Monday 23rd March 2020, the day that Prime Minister Boris Johnson put the UK on lockdown following the Covid19 outbreak. It was an unprecedented day, and certainly one that everyone in the UK will remember. It marked the start of this new world and new way of living, where families were separated and ‘social distancing’ became the norm.
A few days before this, my fiancé and I made the decision to leave our flat in Surbiton, and head back home to our parents homes in Pembrokeshire, where we would spend lockdown in this rural part of the world away from the epicentre in London. But 9 weeks on, neither of us had imagined that we would still be here.
As a photographer whose work almost solely revolves around people and my interactions with them, to suddenly find ourselves in the midst of a worldwide pandemic, where human contact is is forbidden and you must keep a minimum of 2m way from other people at all times, was certainly a challenge and took a lot of getting used to!
My parents live in the middle of the countryside, about a mile outside the UKs smallest city, St Davids. With a population of around 1,800, it’s a far cry from the London metropolis that I’d gotten used to.
For me, lockdown has proved that I am just one of those people who can’t sit around doing nothing. Being in lockdown means I have to find new ways of being creative and keeping my mind entertained, whether that’s decorating my flat, power-washing my parents’ house, or find a new project to shoot - I have to do something!
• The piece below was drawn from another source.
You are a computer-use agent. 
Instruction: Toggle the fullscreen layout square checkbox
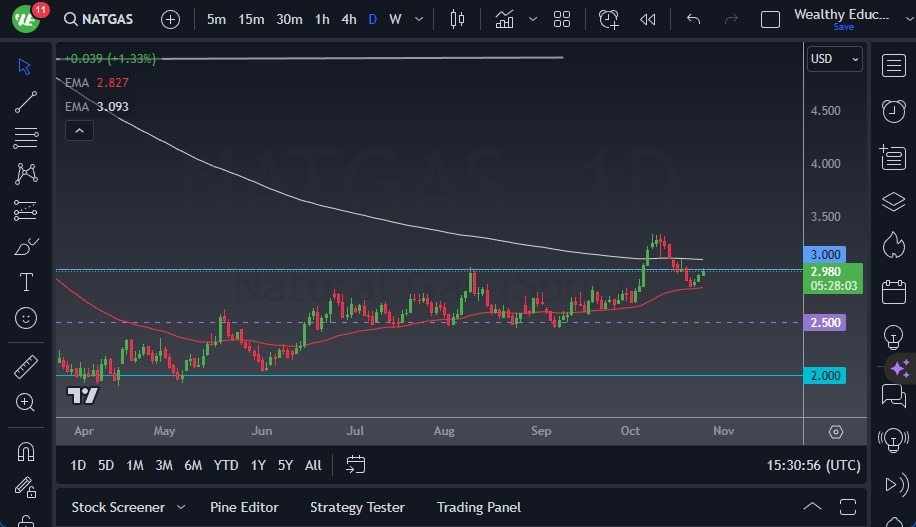tap(770, 19)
A few days into lockdown, I started heading out into St Davids with my parents whilst on our daily walk, and I could see some of the residents of St Davids sitting in their homes through their front windows. It is such a surreal period we’re all living in at the moment, and as a photographer, I thought I needed to find some way of documenting this, outside of just photographing empty streets.
Instead of shooting a project that shows the worst of the current situation, I wanted to shoot a project that could highlight something positive and show that, despite everything that is going on in the world, people still have hope and high spirits. I wanted to explore this connection between the people of St Davids and their community, and how this connection and friendship can still be there even through a pane of glass.
So the following day, I headed out with my glamorous assistant (my dad), an old beer crate, and a makeshift version of a flag to cut out reflections (an old black towel on a stick), and started to visit people in the community. For 15 minutes the subjects sit in their windows and I would photograph them as they laughed a us trying to cut out reflections with such a ridiculous system. As daft as it looks, it seemed to work, and provided the subjects with some light entertainment during this rather repetitive and mundane time.
Over the past 9 weeks, I have been heading out into St Davids every few days and spending an hour walking around and interacting with people through their home windows. It has been an interesting, and at times, quite challenging thing to do, and has forced me to think about how to form a connection between me and my subjects when there is a physical barrier between us.
I’m interested to see how things play out over the next few months as we all transition back into work, but I can’t wait to get back out shooting and creating new work!